BASICS Issue #22 (Sep/Oct 2010)
by Noaman G. Ali & N. Zahra
One cannot deny that the floods that have devastated Pakistan since July 2010 have a basis in nature. However, to ascribe the death and displacement of tens of millions of people to something ‘natural’ obscures how American imperialism and the Pakistani ruling classes’ objectives have influenced the situation.
A scandal has recently emerged in Pakistan as reports claimed that in order to save a U.S. airbase in Sindh province, flood waters were diverted, consequently displacing 800,000 people and destroying hundreds of homes. According to reports, Pakistan’s Minister of Sports, Mr. Ejaz Jakhrani, along with soldiers and provincial government officials, entered the area in the middle of the night between August 13 and 14 in order to divert the flood waters from the base that has been in U.S. military hands since the so-called ‘War on Terror’ began in 2001.
In further disregard for the humanitarian needs of the Pakistani people, the U.S. has continued its unmanned drone attacks on Pakistan, killing 12 people and injuring many more, including women and children, in an attack on the Dandy Derpakhel area of North Waziristan on August 23, 2010.

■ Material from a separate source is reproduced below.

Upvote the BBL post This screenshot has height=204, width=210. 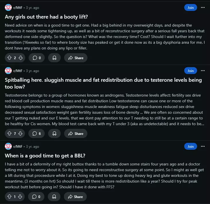[9, 197]
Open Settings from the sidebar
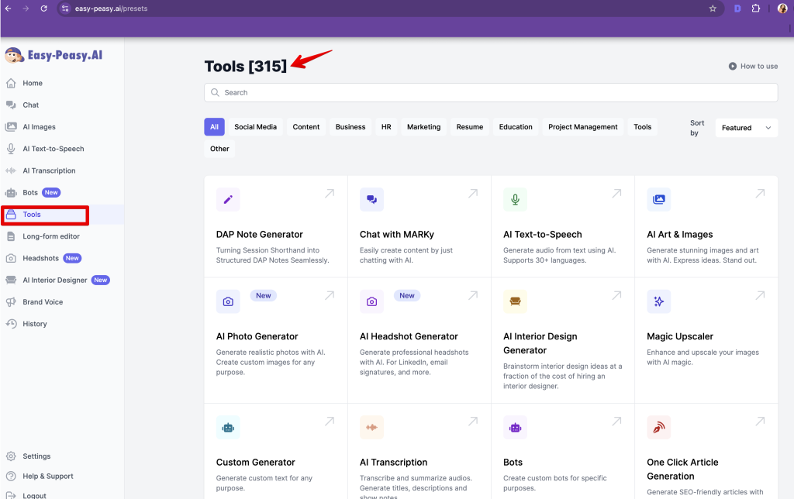Screen dimensions: 794x499 coord(36,456)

What’s more, allegations also abound about large feudal landlords breaching embankments to preserve all of their own tremendous landholdings, and thus completely flooding those of smaller landholders or neighbouring provinces. Many government ministers other than Jakhrani are alleged to have participated in such flood diversions.

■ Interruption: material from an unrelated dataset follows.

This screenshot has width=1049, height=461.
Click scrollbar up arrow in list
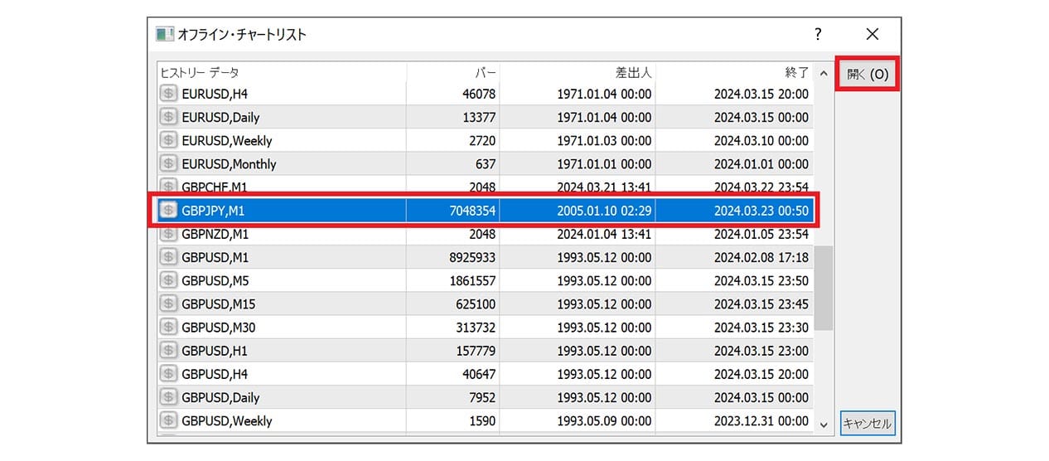[824, 73]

These allegations must be investigated, but they point to the similarity of tactics used by U.S. imperialism and their local allies—the industrialists and feudal landlords of Pakistan—to protect their interests in the case of flooding.
But the flooding merely intensifies the people of Pakistan’s suffering from widespread poverty, illiteracy and disease. The flooding was as bad as it was because Pakistan’s infrastructure is so underdeveloped. What is key to understand is that Pakistan’s underdevelopment has been maintained over the past 63 years by the alliance of U.S. imperialism and local exploiters.

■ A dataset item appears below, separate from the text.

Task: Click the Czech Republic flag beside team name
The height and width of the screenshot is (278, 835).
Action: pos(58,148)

Traders and industrialists exploit the people of Pakistan through hoarding essential goods, raising prices and paying substandard wages for work. Large landlords exploit landless labourers and peasants. Meanwhile, they are deeply linked with the military elites. All of these are supported by the U.S.
It is because funds are diverted from social services and infrastructure development to military spending and the corruption of generals and politicians that the masses of Pakistan have had to suffer.
For the ‘international community’ to call for ‘aid’ and ‘generosity’ on the one hand, while doing nothing to expose or oppose the imperialist aggression at the hands of the U.S., and Pakistani ruling classes’ collusion with imperialism, keeps us from understanding how a disaster of such epic proportions could be allowed to occur.
It will be up to the Pakistani people, and the Pakistani people alone, to rebuild after the devastation that has visited them. The current Pakistani ruling classes and their imperialist backer, the United States, have proved to bring nothing but economic stagnation, oppression, and war. The most important thing people of the world who are concerned with the sufferings of the Pakistani people can do is to expose U.S. imperialism and its support by the Pakistani ruling classes.